2 women beaten up in India 'for carrying beef'

As policemen watched, two women were slapped, kicked and abused by a mob led by cow vigilantes at a railway station in Madhya Pradesh on Tuesday.

In a mobile phone video taken by one of the many spectators who did nothing to stop the attack at Mandsaur, around 350 km from state capital Bhopal, policemen are seen making half-hearted attempts to control the crowd.

The police were at the railway station to arrest the two Muslim women; they say they had been tipped off about the women travelling with a large quantity of beef to sell.

Even after the police caught them, the women were assaulted by a crowd that had gathered at the railway station.

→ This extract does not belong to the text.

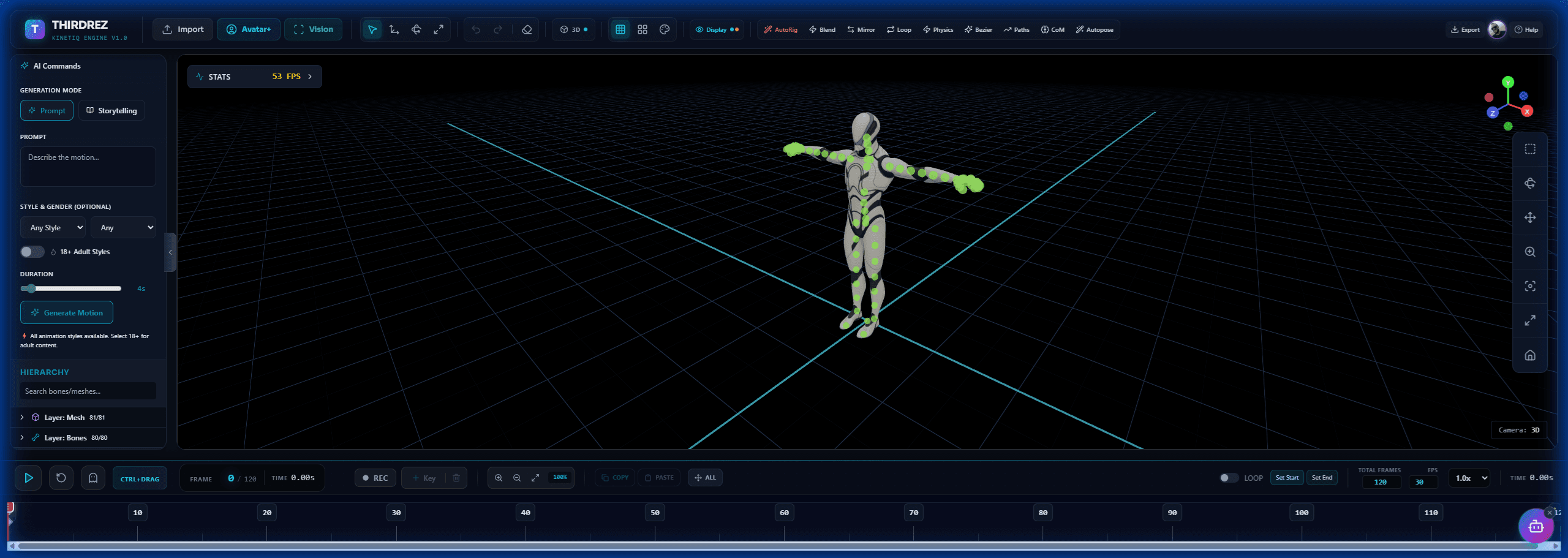
Task: Start recording with the REC button
Action: tap(375, 477)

In the video, the women are cornered by a crowd that is heard screaming "Gau Mata Ki Jai (Hail holy cow)". They are slapped and punched by the women in the mob until one of them collapses.

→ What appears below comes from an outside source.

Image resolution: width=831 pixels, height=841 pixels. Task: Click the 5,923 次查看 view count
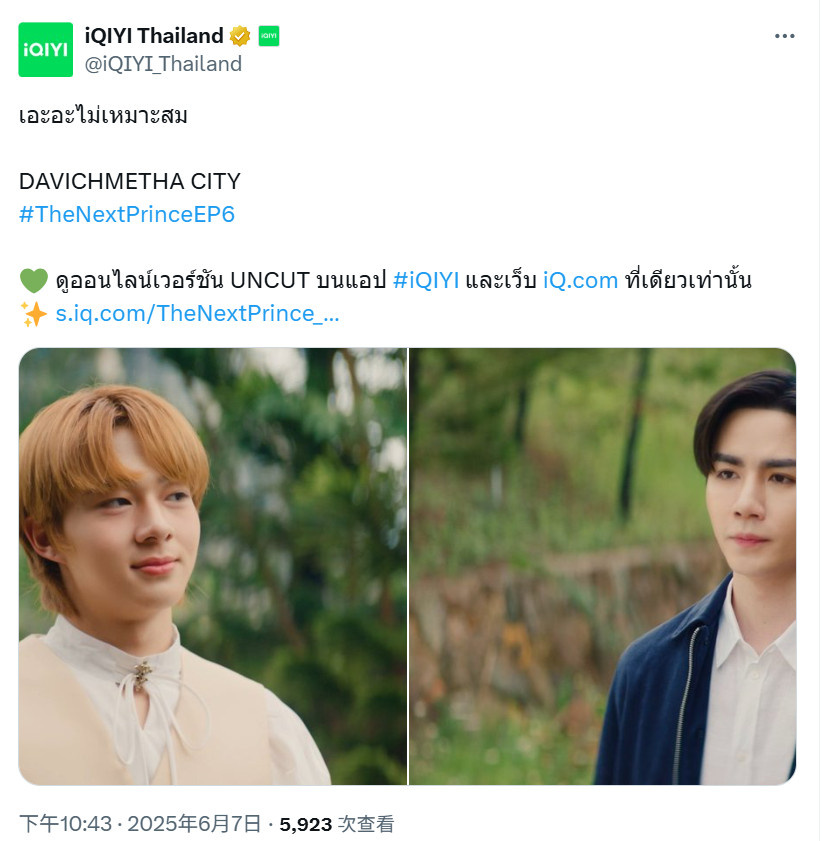tap(336, 824)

The policemen apparently don't try hard enough to protect the women from the blows.

The women were thrashed for nearly half an hour before the police led them away.

Police sources said 30 kg of meat has been recovered from the women.

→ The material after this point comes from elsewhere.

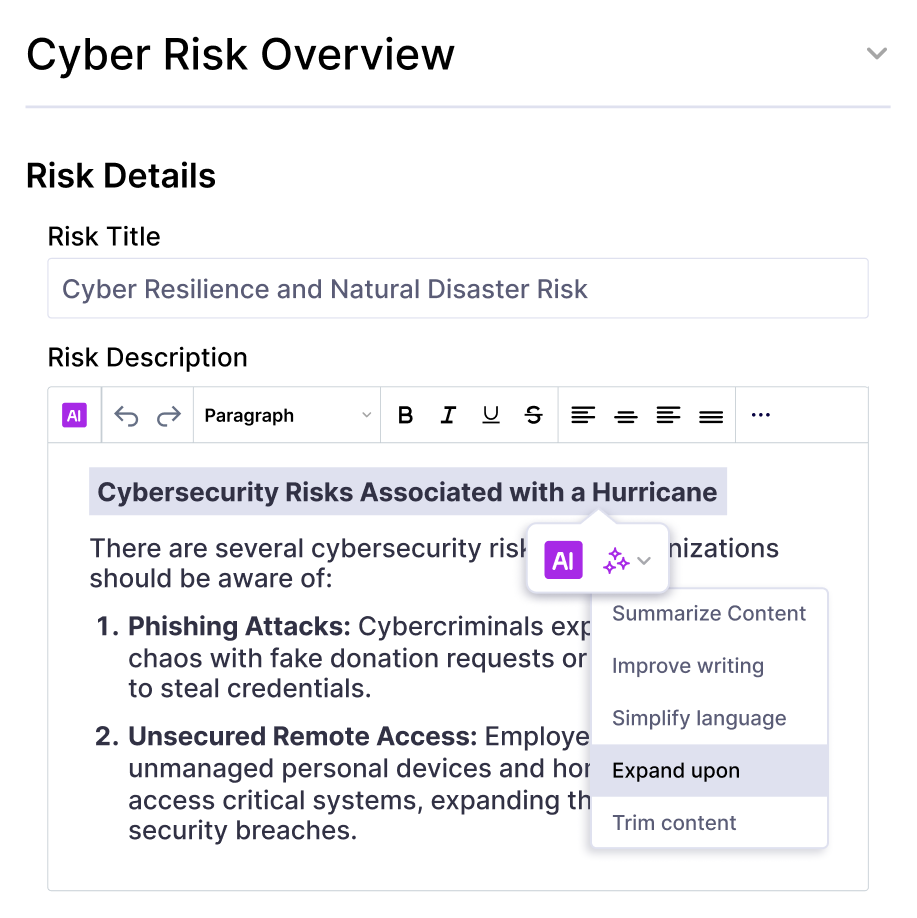Select Trim content in AI menu
This screenshot has height=918, width=917.
coord(709,823)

The consignment was examined by a local doctor who pronounced it buffalo meat, not beef, claim the police.

The women have still been charged, because they did not have a permit to sell meat.

No action has been taken against those who assaulted the women, or the policemen at the spot.

State home minister Bhupendra Singh today said: "No can take law in their own hands. A probe will be conducted."

Cow vigilantism has snatched up headlines and political attention in the past few weeks after national outrage over a video of four Dalit men being flogged, tied to an SUV and paraded for skinning a dead cow in Una in Gujarat earlier this month.